◆ SOURCE EXTRACT
START

A hybrid flow can include collections of operations that are performed in different execution environments. A collection of operations of the hybrid flow that is performed in a respective execution environment can be referred to as a sub-flow. There may be multiple sub-flows directed to a single execution environment in a hybrid flow. For example, a single hybrid flow may include three sub-flows directed to a first execution environment and two sub-flows directed to a second execution environment.
Examples of different types of execution environments include at least some of the following: database management system (DBMS) environment, MapReduce environment, an extract, transform, and load (ETL) environment, a mathematical and statistical analysis environment, an event stream processing environment or other execution environments. Each execution environment can include an execution engine and a respective storage repository of data. An execution engine can include one or multiple execution stages for applying respective operators on data, where the operators can transform or perform some other action with respect to data. A storage repository refers to one or multiple collections of data. An execution environment can be available in a public cloud or public network, in which case the execution environment can be referred to as a public cloud execution environment. Alternatively, an execution environment that is available in a private network can be referred to as a private execution environment.
A DBMS environment stores data in relational tables and applies database operators (e.g. join operators, update operators, merge operators, and so forth) on data in the relational tables. A MapReduce environment includes map tasks and reduce tasks that can apply a map function and a reduce function, respectively. A map task processes input data to produce intermediate results, based on the respective map function that defines the processing to be performed by the map task. A reduce task takes as input partitions of the intermediate results from the map task to produce an output, based on the corresponding reduce function that defines the processing to be performed by the reduce tasks.
Another example execution environment includes an ETL environment, which extracts data from a source (or multiple sources), transforms the data, and loads the transformed data into a destination. A mathematical/statistical analysis environment may perform mathematical computation on arrays or vectors of data. An event stream processing environment may perform computations on event streams such as sensor data.
Although specific types of different execution environments are listed above, it is noted that in other examples, other types of execution environments can be used to perform operations on data.
A service class can be associated with a target performance objective, which identifies one or multiple goals that are to be met by the execution of a workload associated with the service class. A performance objective can also be referred to as a service level objective. An example performance objective relates to an execution time (e.g., a time duration for executing the workload or a target deadline by which the workload is to be completed). Another example performance objective is a resource usage objective, which can specify that usage of resources, such as computing resources, storage resources, or communication resources, should not exceed a target level. In other examples, other performance objectives can be employed.

END

◆ EXERCISES TO COMPLETE
[1] Answer these questions from the passage on hybrid flows:
(a) What term is used for a collection of operations of a hybrid flow that is performed in a respective execution environment?
(b) What does a reduce task take as input?
(c) What other name is given for a performance objective?
[2] Copy from the passage on hybrid flows the part that opens with the words containing "Another example execution" and closes with "operations on data.".
[3] Pick up the passage on hybrid flows after its last sentence and write what comes next.
The items have no connection to the passage on hybrid flows.

◆ DATA ROWS
START

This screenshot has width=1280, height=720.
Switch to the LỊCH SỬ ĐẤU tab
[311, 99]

END
START

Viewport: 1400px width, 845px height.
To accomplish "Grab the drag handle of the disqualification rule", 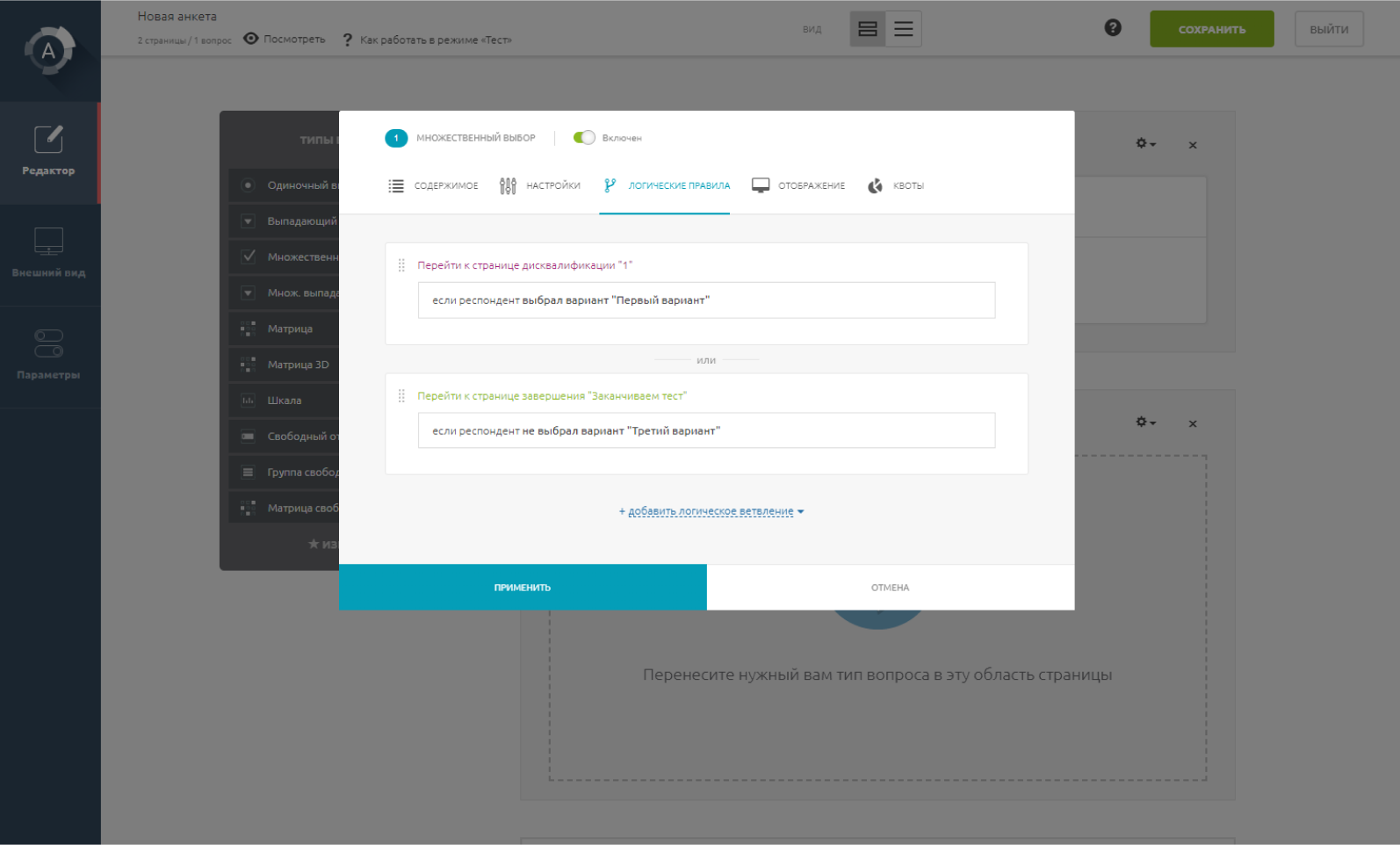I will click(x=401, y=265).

END

◆ OUTPUTS FOR THE TASKS
[1]
(a) A sub-flow.
(b) Partitions of the intermediate results from the map task.
(c) A service level objective.

[2]
Another example execution environment includes an ETL environment, which extracts data from a source (or multiple sources), transforms the data, and loads the transformed data into a destination. A mathematical/statistical analysis environment may perform mathematical computation on arrays or vectors of data. An event stream processing environment may perform computations on event streams such as sensor data.
Although specific types of different execution environments are listed above, it is noted that in other examples, other types of execution environments can be used to perform operations on data.

[3]
An execution plan for a hybrid flow specifies where (i.e., target execution environments) the sub-flows of the hybrid flow are to execute, and can specify other details associated with execution of the sub-flows (such as order). A single hybrid flow can have many alternative execution plans due to overlap in functionality among the execution environments, multiple implementation details for operations, objectives for the execution plans (e.g. objectives relating to fault-tolerance, latency, etc.), and so forth. Based on an execution plan for a hybrid flow, a management system can deploy the sub-flows of the hybrid flow in the target execution environments, and can orchestrate the execution of the hybrid flow.
There can be several issues associated with deploying an execution plan in the target execution environments. First, the state of a computing infrastructure of at least one execution environment may have changed between the time the execution plan was produced and the time the execution plan is executed. For example, the execution environment may have become overloaded (such that there is contention for resources) or the computing infrastructure may have experienced a fault. Second, the hybrid flow is associated with a performance objective that has to be met. In some cases, penalties may be specified for not meeting performance objectives. Thus, the management system should ensure that target performance objectives are achieved.
In some examples, a workload manager may exist within an individual execution environment, and this workload manager can adjust a priority of a task, the number of concurrently running tasks, and so forth, to increase the likelihood that a workload within the individual execution environment meets a respective target objective. However, a workload manager within a single execution environment can only make decisions optimal for that environment. Such a workload manager has no knowledge of the state of other execution environments. So, for a workload that has flows to be executed across a number of different types of execution environments, workload management becomes more challenging.
In accordance with some implementations, a hybrid flow management system is provided to apply a policy-based hybrid flow management for hybrid flows in a plurality of service classes. The system may include multiple service class workload managers (e.g., one for each service class) to facilitate management of the hybrid flows according to service class.
In an example method, a hybrid flow associated with one of the plurality of service classes may be received. The hybrid flow may include multiple sub-flows directed to multiple execution environments. A schedule may be generated to run the sub-flows on the multiple execution environments based on criteria. The criteria may include one or more objectives associated with the hybrid flow's service class, allocation of resources of the multiple execution environments to the service class, resource availability, and parameters or constraints associated with the hybrid flow. One or more sub-flows may be dispatched for execution in the execution environments. Execution of the dispatched sub-flows may be monitored to generate statistics. A remedial action may be taken according to a policy associated with the service class if the statistics differ from the objective by a threshold. Accordingly, a hybrid flow associated with a service class may be managed to achieve performance objectives. Furthermore, multiple service classes may be supported, such that a hybrid flow associated with any of the service classes may be appropriately managed to achieve performance objectives associated with the respective service class. Additional examples, advantages, features, modifications and the like are described below with reference to the drawings.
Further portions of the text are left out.